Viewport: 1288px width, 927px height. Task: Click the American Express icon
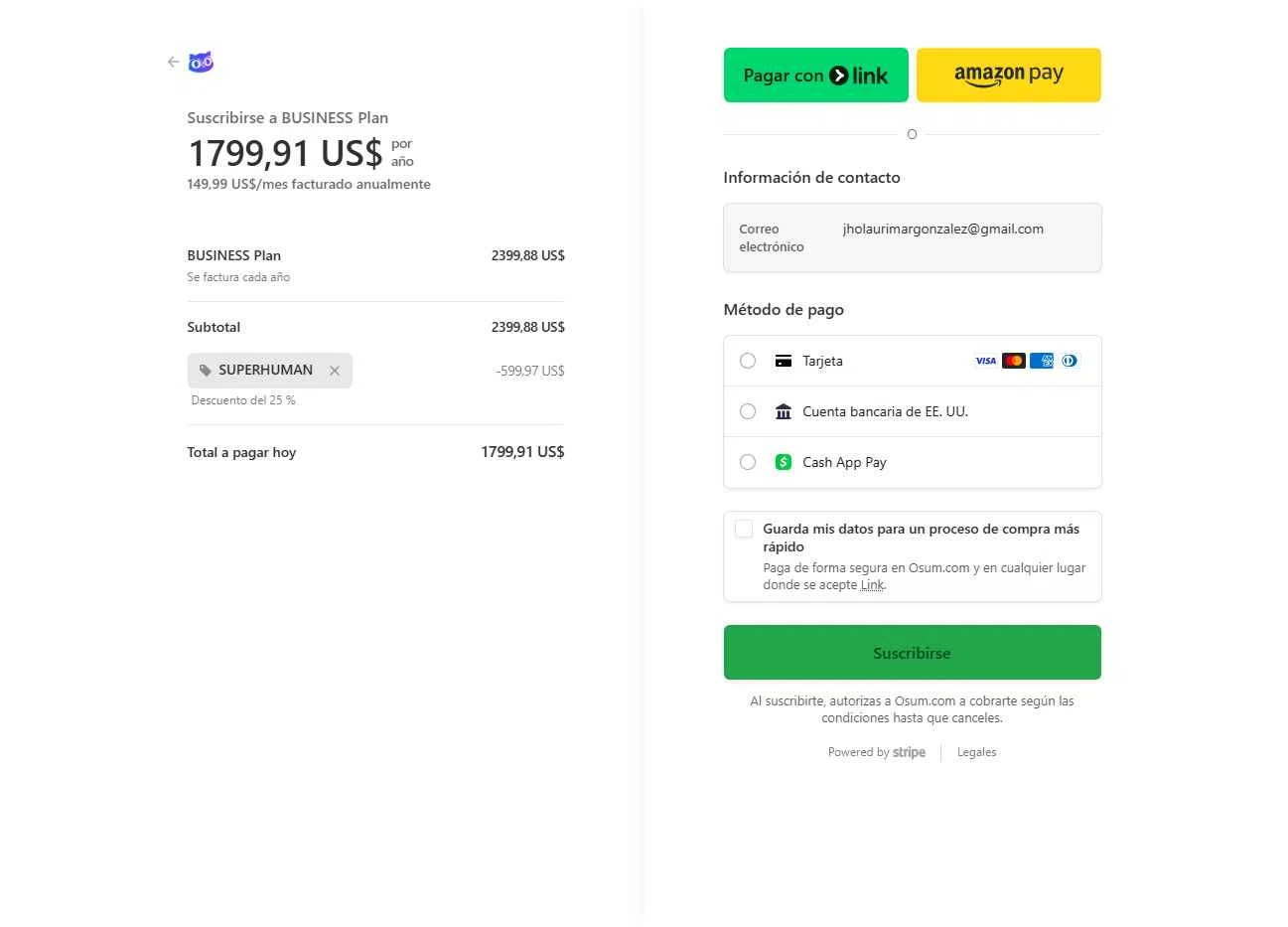[x=1041, y=361]
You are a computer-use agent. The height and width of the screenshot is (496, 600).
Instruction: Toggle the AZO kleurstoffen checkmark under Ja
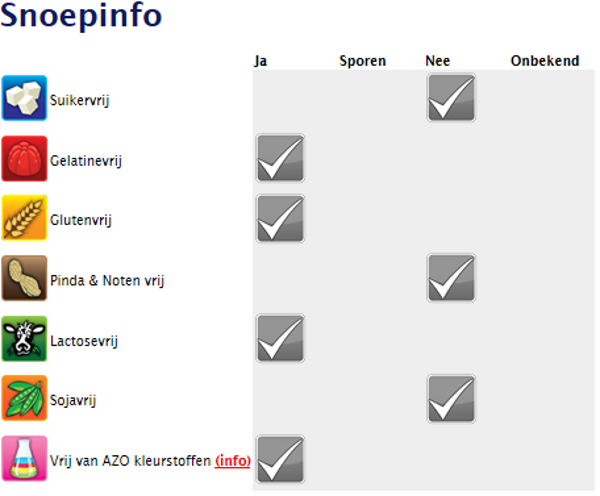pyautogui.click(x=281, y=460)
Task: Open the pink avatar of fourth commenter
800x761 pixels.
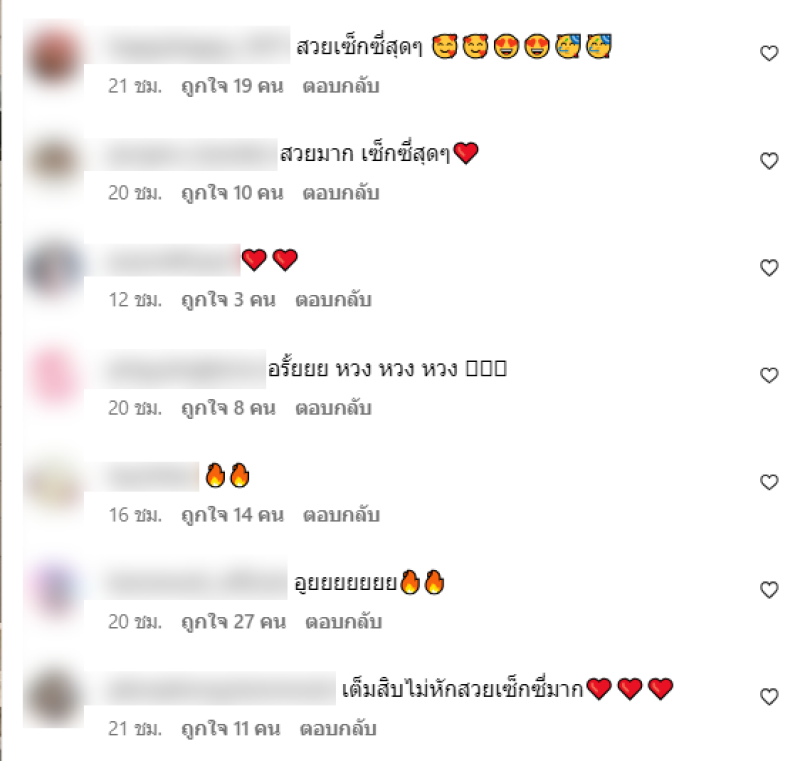Action: pyautogui.click(x=54, y=378)
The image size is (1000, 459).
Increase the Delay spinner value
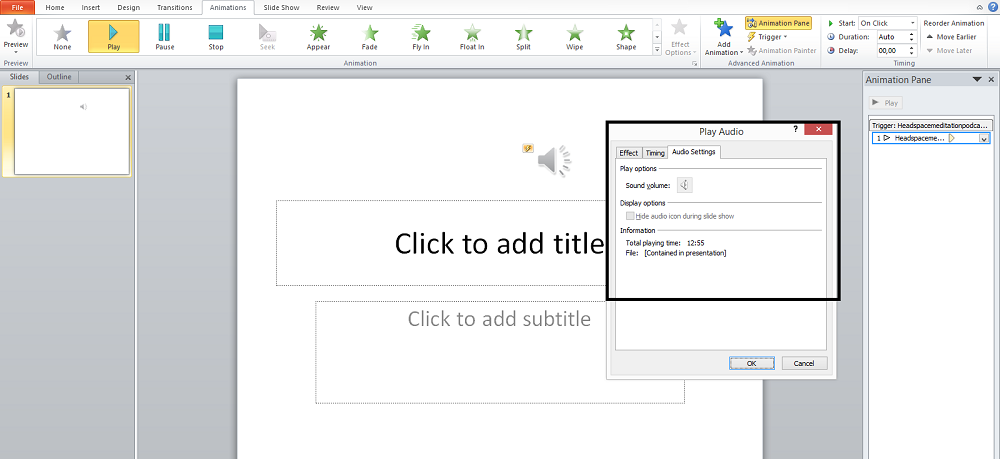[x=911, y=47]
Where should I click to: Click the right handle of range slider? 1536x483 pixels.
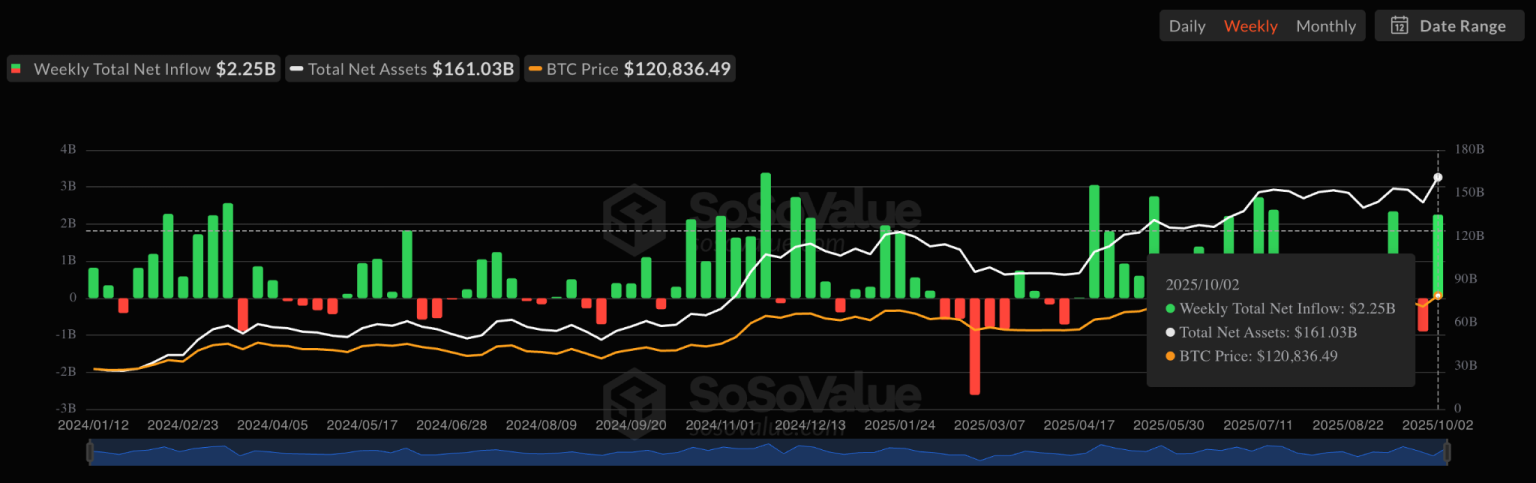pos(1445,453)
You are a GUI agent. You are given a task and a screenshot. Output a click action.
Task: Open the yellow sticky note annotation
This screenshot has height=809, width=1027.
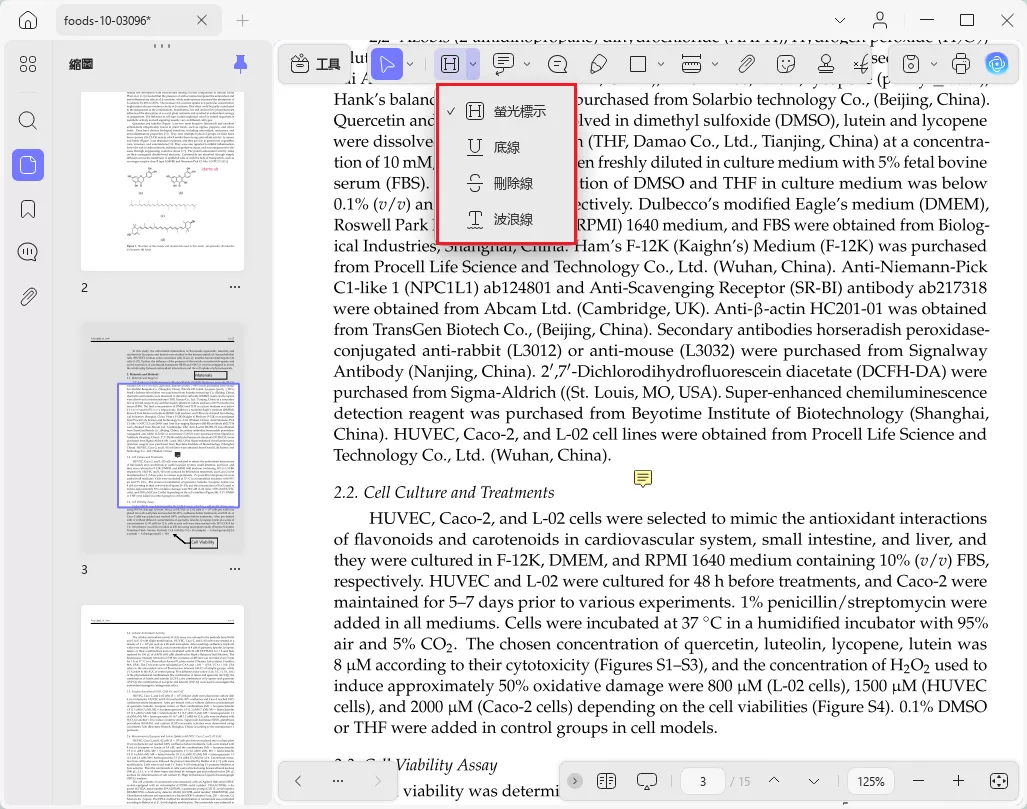point(643,479)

**Your objective**
In the data above, find the line containing "Task: Open the yellow sticky note annotation", then output it and every later line exactly, without the pictures.

**Reply**
Task: Open the yellow sticky note annotation
This screenshot has height=809, width=1027.
point(643,479)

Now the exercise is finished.